21. On the third issue for determination as to whether the 1st Respondent was the bona fide legal owner of the suit land and had an absolute indefeasible title to the same, he placed reliance on the provisions of Sections 24(a) and 26 of the Land Registration Act and the decided case of Alberta Mae Gacie v Attorney General & 4 Others [2006] eKLR to submit that he had acquired the suit land in the year 1997 where he had been registered as the proprietor and granted absolute ownership upon the issuance of his certificate of title. That subsequently the title got lost wherein the same had been reported to the authorities. That the subsequent title held by the 2nd Respondent was therefore tainted with illegalities, misrepresentation and fraud since it was trite that the first title ranked in priority.

22. That indeed the 2nd Respondent was the villain who had fraudulently and deceitfully snatched the 1st Respondent’s interests in the land wherein she and proceeded to pass it to the Appellant despite the fact that she had no interest to pass. He thus submitted that he was the bona fide legal owner and had an absolute indefeasible title to the suit land parcel.

23. As to whether the Appellant was entitled to the prayers that had been sought herein, he placed reliance on the provisions of Section 107 of the Evidence Act to submit that the process of acquisition of the title deed held by the Appellant was marred with illegalities and fraud.

24. In regard to costs, he placed reliance on the provisions of section 27 of the Civil Procedure Act to submit that the same followed the event and prayed that the costs be borne by the Appellant. It was thus his submission that the Appellant was not entitled to the prayers sought.

25. In conclusion, he submitted that the trial court’s decision had been rightfully arrived at after much consideration of the pleadings, evidence adduced and the submissions of both parties. He thus urged the court to dismiss the Appellant’s appeal and uphold the trial court’s decision.

Analyses of the evidence. 26. According to the proceedings in the trial court, Samuel Kiragu Munyaka the Plaintiff/1st Respondent) instituted the instant suit against, Mary Njeri Kimanire, 1st Defendant /2nd Respondent, Samwel Ndungu Gitau 2nd Defendant/Appellant, the Land Registrar and the Hon. Attorney General the 4th Defendant/3rd Respondent respectively, vide CMCELC No.
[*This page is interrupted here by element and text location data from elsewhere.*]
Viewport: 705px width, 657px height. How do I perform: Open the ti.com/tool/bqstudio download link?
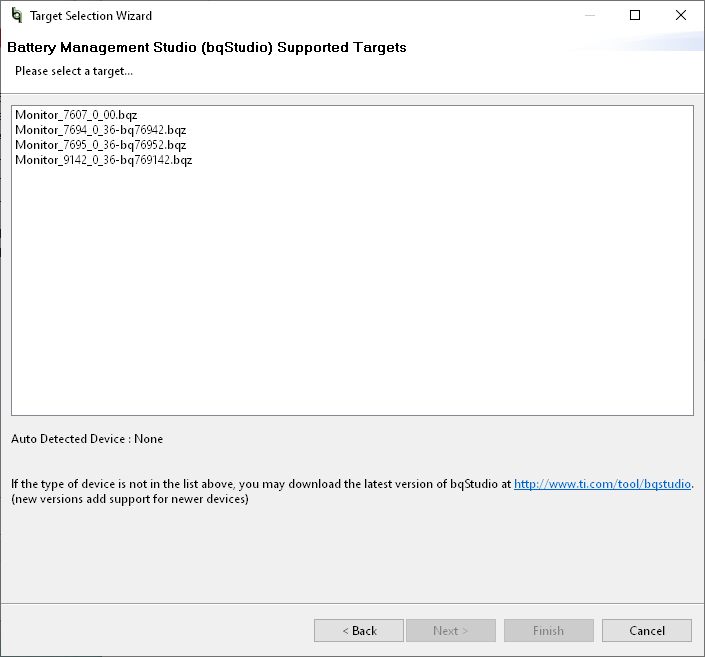pos(602,484)
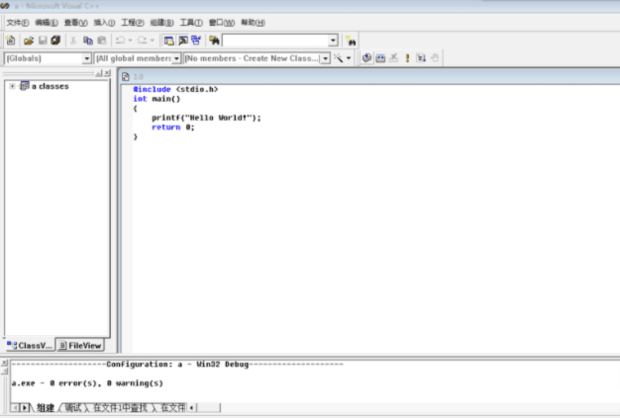Expand the 'a classes' tree node

11,86
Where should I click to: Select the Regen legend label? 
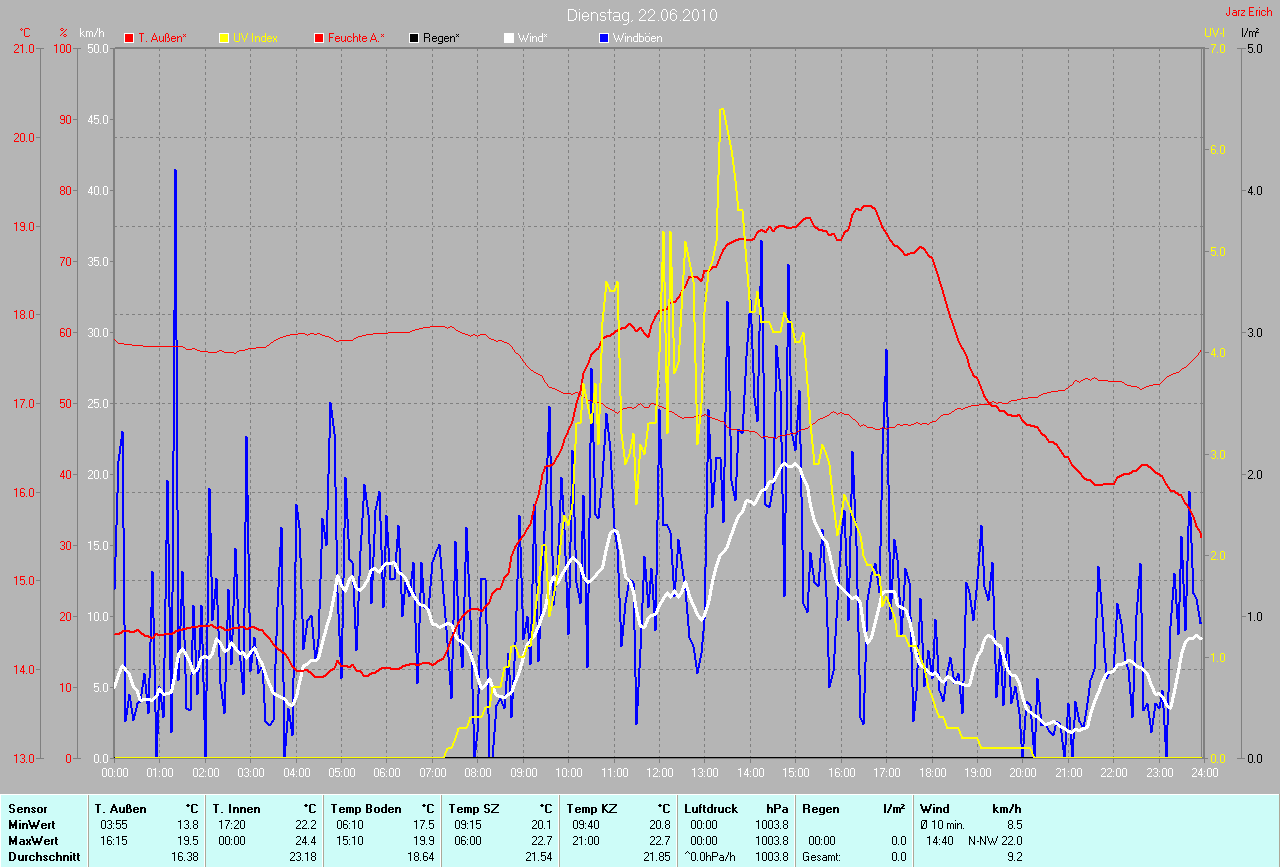441,38
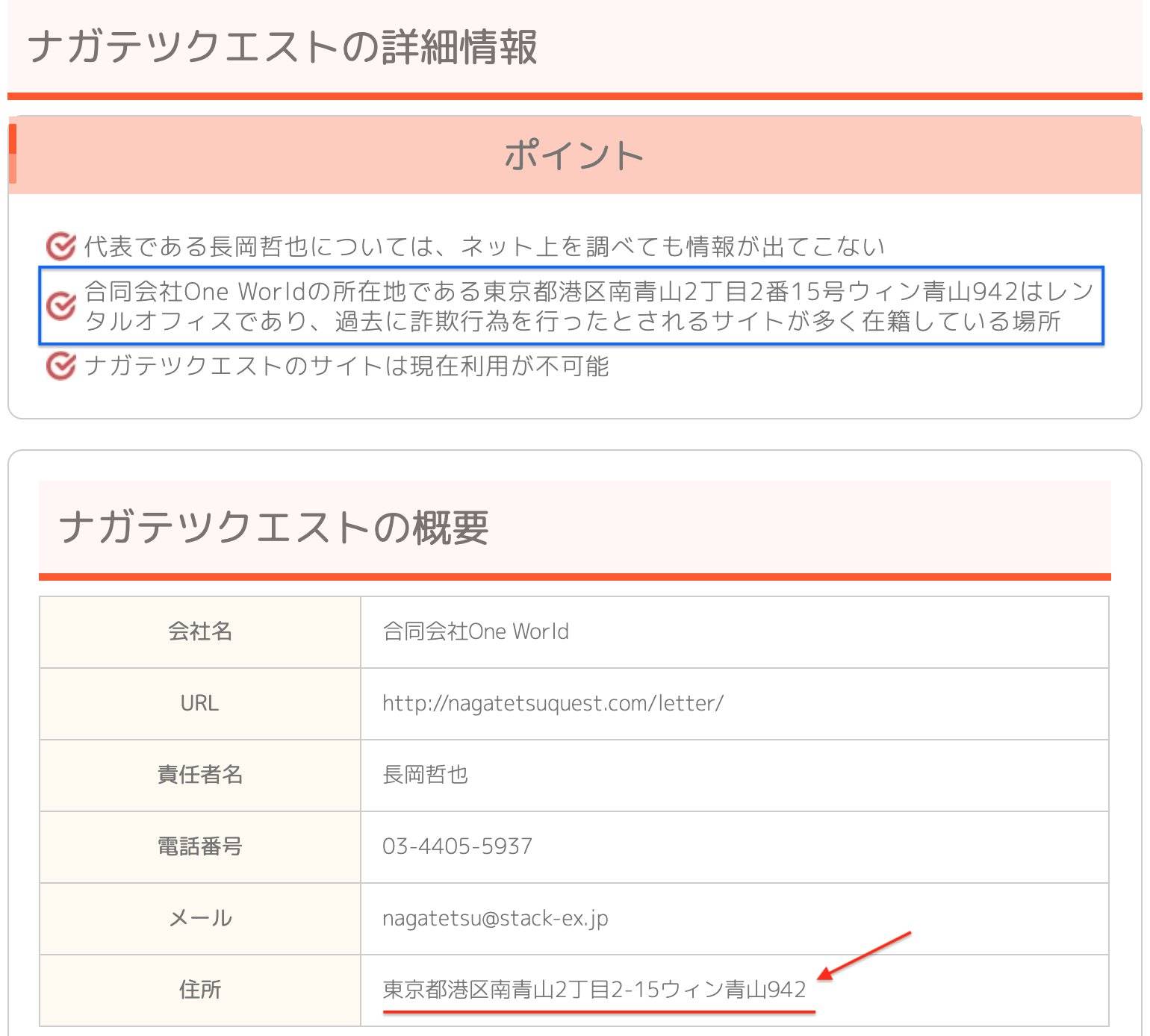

E082 of 2021 in a Plaint dated 19th November, 2021 wherein he had sought for the following orders;i.An order for the rectification of the register relating to the Title No. Miti Mingi/Mbaruk Block 5/613 (Kianjoya) by expunging all illegal entries therein.ii.General damagesiii.Interest on (b) above.iv.Costs of the suit.

27. Subsequent to the filing of the suit, the 2nd Defendant/Appellant herein filed his Statement of Defence and Counterclaim dated 10th November, 2022 denying the allegations contained in the Plaint while putting the Plaintiff to strict proof wherein he had sought for the Plaintiff’s suit to be dismissed with costs to the Defendants.

28. In his counterclaim, the 2nd Defendant had argued that the parcel of land being LR NO. Miti Mingi/Mbaruk Block 5/613 (Kianjoya) had been sold to him as a purchaser for value by the 1st Defendant, herein who had demonstrated that she had a good title. That he was therefore the rightful owner of LR No. Miti Mingi/Mbaruk Block 5/613 (Kianjoya), having purchased its rights and interest from the said 1st Defendant. He thus prayed for the following orders:i.A declaration that he was the bona fide owner of the parcel of land being LR NO. Miti Mingi/Mbaruk Block 5/613 (Kianjoya).ii.The Plaintiff to bear the costs of the suit and counter claim.

29. The 3rd and 4th Defendants on the other hand filed their Statement of Defence dated 6th December 2021 wherein they denied the allegations contained in the Plaint putting the Plaintiff to strict proof while stating that had any of the transactions alleged in the Plaint occurred, then the same had been due to misrepresentation of facts and fraud on the part of the 1st and 2nd Defendants who had misled them into effecting the said transactions for which the 3rd Defendant claimed indemnity from the 1st and 2nd Defendants.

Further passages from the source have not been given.